说完之后,汪宜站起身来一躬倒地;十二名军医官你看看我、我看看你,也都将心里的委屈与怨恨,暂且压了下去。
“汪军师,俗话说亡羊补牢、为时未晚。如今我军的伤兵营中,有超过三成的将士,同时出现了腹泻与呕吐的症状;根据我等推测,恐怕营中即将爆发一场霍乱之恶疾。医经素问有云:清气在阴、浊气在阳,营顺卫逆、清浊相干,乱于肠胃,是为霍乱也……”
一名银发灰须,体态健硕的老郎中,见汪宜已然明白了事态的紧急程度,便对他详细的解释起来;可刚当他说起霍乱的详细情况之后,汪宜急忙连连摆手,打断了这名老郎中的话:
“康先生,在下虽是文人出身,却不通医理。不过我完全信任诸位的医术造诣,康老也无需引经据典,对在下解释的如此详细;您有何需要汪某出力的地方,尽管吩咐下来便是。”
康郎中沉吟了一会,便不再多说那些官样文章,直接将诸位医官商议得出的结果,对汪宜和盘托出。
“军师既然快人快语,那老朽也就直言不讳了。经我等商议过后,似乎于眼前这等状况,共有上、中、下三策可以应对。其中这上上之策,便是趁着疫情还没有迅速蔓延,大军立刻撤回至太华山脚下,那里人迹罕至,足够容纳我军将士休整;又因背靠长安城,物资运输方面也非常便捷!而且,即便敌军趁乱来袭,还有禹河与潼关两道大门……
“不可!”
康郎中才刚刚说到这里,汪宜立刻出言否决了这个最为稳妥的提议。不过,这个否决与他本人的想法并无关系,而是秦军如果回撤,就必须先得到秦王周长风的应允。
自秦军起兵开始算起,虽然夺取了风陵古渡、也打下了河东坚城;但与起事前所料想的摧枯拉朽、相去甚远。如今好容易打下了河东城,华禹大陆的中原腹地,也已经向己方敞开了怀抱。在这样的情况下,不想着乘胜追击、已然是一行大罪;如今反而要因为“可能会”蔓延的瘟疫,全军回撤!
所以关于康郎中的上上之策,他根本无需奏报秦王陛下,也能想出周长风会给出怎样的答案来。
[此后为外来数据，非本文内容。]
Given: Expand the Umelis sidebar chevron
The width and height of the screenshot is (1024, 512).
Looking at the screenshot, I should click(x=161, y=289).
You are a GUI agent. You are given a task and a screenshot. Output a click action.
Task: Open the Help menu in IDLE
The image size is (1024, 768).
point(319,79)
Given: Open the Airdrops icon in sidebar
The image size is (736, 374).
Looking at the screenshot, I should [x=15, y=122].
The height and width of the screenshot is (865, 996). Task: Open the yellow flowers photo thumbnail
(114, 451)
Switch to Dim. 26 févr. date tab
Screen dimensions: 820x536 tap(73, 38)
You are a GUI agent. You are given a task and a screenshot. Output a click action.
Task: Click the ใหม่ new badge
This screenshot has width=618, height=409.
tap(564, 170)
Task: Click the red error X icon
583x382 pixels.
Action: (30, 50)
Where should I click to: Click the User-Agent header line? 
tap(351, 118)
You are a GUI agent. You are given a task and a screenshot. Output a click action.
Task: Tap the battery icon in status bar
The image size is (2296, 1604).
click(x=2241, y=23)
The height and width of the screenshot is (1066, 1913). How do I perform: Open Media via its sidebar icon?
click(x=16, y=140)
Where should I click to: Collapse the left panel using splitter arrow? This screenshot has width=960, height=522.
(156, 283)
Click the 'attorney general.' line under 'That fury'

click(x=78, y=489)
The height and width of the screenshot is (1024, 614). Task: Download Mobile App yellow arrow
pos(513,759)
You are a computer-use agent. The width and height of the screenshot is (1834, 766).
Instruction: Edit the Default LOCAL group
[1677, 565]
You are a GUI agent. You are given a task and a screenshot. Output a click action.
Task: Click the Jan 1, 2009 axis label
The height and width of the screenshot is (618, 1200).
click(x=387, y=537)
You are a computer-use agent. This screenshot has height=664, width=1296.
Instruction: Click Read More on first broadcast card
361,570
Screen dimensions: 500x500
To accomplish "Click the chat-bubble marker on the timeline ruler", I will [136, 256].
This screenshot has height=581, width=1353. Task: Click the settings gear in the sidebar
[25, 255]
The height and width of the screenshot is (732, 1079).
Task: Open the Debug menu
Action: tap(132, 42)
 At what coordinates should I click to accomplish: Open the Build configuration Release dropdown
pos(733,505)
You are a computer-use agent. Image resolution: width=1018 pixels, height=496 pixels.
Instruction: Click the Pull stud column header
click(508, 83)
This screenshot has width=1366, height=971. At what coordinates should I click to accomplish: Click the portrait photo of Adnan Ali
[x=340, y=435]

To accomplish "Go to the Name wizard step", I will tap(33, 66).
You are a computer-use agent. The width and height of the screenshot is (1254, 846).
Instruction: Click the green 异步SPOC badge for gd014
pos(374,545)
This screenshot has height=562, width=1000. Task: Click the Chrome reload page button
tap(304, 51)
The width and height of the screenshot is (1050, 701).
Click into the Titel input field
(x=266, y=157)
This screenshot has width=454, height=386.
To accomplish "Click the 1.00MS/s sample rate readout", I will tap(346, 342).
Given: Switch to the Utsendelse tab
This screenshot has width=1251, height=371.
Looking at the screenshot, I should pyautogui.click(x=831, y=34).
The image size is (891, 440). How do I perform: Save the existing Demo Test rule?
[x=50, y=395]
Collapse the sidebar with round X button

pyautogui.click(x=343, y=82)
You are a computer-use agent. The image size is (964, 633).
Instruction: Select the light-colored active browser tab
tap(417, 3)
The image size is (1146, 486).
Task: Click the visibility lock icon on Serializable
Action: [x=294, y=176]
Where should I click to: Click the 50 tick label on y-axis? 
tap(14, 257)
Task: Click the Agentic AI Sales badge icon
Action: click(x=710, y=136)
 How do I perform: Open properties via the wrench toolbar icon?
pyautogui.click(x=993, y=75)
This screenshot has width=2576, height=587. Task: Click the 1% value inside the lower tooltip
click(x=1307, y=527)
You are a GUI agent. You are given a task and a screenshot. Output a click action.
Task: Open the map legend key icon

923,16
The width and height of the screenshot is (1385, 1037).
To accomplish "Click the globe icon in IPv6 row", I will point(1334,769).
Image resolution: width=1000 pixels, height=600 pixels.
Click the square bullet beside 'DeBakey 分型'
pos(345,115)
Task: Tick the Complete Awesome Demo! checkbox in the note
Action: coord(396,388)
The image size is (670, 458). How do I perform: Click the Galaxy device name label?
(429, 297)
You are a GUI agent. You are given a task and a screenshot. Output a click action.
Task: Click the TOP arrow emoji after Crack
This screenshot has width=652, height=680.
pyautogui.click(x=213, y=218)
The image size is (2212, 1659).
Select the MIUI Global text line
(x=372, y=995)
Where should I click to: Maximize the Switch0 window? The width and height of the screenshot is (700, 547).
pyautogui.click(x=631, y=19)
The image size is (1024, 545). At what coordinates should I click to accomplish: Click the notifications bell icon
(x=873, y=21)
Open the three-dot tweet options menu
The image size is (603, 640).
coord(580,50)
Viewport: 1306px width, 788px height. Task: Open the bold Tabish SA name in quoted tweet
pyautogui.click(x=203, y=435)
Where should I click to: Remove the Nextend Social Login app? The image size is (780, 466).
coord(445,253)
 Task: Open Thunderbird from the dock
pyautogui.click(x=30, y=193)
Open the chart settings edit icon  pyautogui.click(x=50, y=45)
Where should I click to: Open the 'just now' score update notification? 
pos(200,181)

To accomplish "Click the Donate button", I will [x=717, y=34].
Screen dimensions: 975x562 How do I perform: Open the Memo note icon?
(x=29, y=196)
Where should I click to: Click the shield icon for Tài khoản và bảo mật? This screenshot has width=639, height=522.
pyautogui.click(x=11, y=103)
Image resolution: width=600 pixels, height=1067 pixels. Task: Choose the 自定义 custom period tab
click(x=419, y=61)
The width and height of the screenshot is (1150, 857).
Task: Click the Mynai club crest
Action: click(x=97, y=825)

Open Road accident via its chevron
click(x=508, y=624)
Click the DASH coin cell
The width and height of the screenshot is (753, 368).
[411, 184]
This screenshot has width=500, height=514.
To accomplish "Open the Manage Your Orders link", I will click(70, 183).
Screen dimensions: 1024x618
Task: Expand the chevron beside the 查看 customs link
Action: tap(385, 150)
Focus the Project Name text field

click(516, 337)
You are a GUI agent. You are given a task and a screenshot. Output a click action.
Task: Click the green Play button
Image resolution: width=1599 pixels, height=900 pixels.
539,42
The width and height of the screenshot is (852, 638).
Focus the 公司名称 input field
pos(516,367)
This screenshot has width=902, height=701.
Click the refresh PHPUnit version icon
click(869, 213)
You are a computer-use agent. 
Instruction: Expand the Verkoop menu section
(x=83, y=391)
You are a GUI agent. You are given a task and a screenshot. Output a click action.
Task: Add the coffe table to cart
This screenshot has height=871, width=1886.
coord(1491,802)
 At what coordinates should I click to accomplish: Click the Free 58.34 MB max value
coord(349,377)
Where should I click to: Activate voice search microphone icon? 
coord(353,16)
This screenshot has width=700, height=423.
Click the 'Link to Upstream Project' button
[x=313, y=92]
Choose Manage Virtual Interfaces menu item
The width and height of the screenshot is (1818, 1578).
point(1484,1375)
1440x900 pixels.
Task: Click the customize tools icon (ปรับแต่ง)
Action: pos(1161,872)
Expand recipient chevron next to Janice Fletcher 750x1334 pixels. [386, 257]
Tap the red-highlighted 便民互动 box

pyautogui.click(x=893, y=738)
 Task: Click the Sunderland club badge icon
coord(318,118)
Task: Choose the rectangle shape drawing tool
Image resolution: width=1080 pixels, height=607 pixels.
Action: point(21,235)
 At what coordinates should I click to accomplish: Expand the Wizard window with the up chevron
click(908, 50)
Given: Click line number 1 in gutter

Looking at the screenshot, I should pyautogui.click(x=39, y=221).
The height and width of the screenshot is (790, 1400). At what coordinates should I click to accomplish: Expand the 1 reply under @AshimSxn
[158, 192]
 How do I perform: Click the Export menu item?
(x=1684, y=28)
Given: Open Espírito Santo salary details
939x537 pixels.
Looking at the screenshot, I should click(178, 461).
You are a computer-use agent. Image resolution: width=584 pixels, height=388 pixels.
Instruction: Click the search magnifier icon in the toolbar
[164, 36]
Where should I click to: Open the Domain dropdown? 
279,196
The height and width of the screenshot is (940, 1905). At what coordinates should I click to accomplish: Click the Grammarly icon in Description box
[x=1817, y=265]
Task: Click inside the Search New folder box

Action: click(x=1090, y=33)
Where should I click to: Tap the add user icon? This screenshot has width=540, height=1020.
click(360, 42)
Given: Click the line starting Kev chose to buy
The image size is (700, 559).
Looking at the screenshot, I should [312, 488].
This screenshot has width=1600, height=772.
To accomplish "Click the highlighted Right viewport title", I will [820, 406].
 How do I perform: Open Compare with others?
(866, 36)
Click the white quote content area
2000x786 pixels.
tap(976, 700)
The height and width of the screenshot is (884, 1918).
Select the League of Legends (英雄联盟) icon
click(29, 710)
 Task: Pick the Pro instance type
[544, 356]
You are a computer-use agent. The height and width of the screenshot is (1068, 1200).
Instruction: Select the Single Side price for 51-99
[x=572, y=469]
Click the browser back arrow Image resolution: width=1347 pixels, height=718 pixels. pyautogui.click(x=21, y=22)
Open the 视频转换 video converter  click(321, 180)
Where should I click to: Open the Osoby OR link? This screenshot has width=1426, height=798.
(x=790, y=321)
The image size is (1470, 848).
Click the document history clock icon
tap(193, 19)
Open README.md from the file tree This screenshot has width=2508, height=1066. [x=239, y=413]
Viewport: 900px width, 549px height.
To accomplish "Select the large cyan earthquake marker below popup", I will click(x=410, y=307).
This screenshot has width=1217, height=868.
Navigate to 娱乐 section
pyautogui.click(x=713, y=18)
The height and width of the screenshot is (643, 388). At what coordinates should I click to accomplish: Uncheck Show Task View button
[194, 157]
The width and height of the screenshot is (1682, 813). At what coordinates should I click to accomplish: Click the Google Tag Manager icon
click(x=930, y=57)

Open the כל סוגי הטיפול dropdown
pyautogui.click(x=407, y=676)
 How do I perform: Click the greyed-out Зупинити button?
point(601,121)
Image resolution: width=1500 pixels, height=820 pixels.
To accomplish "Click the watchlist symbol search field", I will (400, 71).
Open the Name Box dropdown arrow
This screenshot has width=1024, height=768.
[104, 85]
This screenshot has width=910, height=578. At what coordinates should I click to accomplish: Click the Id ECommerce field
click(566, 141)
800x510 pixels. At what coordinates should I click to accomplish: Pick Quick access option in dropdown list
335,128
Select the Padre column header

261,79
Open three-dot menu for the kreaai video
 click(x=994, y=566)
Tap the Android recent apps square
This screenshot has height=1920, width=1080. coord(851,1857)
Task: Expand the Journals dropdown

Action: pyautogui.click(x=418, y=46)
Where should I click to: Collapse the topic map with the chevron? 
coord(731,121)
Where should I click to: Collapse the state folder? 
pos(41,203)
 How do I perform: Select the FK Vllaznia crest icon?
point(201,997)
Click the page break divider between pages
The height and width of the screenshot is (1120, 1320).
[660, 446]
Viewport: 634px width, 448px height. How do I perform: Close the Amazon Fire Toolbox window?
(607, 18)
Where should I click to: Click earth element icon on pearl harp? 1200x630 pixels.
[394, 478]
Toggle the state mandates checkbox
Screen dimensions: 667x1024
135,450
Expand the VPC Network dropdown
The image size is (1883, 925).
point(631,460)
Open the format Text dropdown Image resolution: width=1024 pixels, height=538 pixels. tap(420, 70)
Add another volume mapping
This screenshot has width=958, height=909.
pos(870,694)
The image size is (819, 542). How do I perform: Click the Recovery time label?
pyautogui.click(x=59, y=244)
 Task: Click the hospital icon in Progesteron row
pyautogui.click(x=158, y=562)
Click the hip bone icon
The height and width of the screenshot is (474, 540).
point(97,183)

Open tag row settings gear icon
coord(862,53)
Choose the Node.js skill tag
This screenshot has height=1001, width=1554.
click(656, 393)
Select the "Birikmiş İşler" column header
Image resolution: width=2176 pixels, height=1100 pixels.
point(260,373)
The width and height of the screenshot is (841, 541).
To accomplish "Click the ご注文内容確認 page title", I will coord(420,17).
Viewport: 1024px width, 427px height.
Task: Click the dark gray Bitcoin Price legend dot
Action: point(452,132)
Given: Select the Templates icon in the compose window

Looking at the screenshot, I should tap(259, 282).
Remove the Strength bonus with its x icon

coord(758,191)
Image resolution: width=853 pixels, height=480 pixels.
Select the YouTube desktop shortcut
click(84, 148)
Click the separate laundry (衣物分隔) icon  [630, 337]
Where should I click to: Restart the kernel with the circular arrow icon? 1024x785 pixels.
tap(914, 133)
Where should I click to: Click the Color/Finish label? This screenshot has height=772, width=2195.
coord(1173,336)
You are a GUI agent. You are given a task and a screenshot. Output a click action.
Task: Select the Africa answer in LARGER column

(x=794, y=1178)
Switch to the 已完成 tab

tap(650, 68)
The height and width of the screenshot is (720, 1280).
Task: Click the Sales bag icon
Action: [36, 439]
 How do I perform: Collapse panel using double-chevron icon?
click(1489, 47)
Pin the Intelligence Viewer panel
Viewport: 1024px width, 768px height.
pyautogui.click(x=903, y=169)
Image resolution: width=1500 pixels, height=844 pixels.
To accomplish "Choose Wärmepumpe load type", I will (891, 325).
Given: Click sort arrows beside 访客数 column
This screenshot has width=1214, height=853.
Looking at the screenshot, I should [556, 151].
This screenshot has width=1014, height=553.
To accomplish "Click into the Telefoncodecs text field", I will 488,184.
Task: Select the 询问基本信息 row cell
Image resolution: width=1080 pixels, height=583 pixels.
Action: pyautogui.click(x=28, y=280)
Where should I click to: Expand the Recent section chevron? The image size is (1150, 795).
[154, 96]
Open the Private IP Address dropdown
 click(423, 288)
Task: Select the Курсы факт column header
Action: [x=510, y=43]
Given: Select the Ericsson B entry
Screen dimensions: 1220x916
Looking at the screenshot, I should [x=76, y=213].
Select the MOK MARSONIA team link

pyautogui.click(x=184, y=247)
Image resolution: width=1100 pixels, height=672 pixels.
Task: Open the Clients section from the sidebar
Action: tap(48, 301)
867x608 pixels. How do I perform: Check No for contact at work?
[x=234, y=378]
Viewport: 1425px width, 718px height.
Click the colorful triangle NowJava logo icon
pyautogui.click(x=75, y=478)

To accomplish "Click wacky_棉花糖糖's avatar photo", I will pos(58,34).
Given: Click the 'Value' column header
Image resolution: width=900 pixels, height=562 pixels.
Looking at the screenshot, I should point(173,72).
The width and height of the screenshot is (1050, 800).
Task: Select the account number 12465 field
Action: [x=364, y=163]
被驳斥了首选提议的康郎中摇了摇头,随即又伸出了第二根手指:
“至于中策嘛,就是全军尽速拔营起寨,在霍乱爆发之前,找到一处能够容纳大军休整的安全地带。不过营寨需要建立两座,而且必须相隔很长一段距离;每一座营盘的规模,至少要比河东大营宽敞四倍!每座营盘都需要洁净的活水源头,又不能来源于一处;地理位置虽然不太重要,但需要便于药材补给……”
汪宜看着喋喋不休的康郎中,一个头都变成了两个大,只能伸手再次将对方的话头止住。
且不说康郎中的法子,能否阻止疫病在军中蔓延;但以他现在提出来的要求,也实在是有些强人所难了。
找到一处不会被敌军袭扰的安全地带,在眼下这种情况来说,已经是非常难得的事了;至于分别建立两座巨型营寨、也不是动动嘴皮子就能办成的大事。眼下秦军虽然不缺人手,但建立营寨的木料,却也无处可寻;再加上两条独立而且洁净的活水源头、方便药材供应的黄金地点……
根本不用再往下听,汪宜现在就可以拍着胸脯告诉康郎中三个字:办不到。
康郎中也知对方为难,唉声叹气了一阵之后,便略显扭捏的继续开口说道:
“至于下下之策嘛,便是全军立即拔营起寨,将所有染病的将士、以及重伤病员……咳咳……留在河东城……”




马过江河 第902章 206.名声与态度
无需解释更多,汪宜瞬间就明白过来。康先生所谓的下下之策,已经与医者的本分无关了。他就是要甩下那些已经失去战斗能力、同时又身染恶疾的“包袱”们,任他们在此地自生自灭。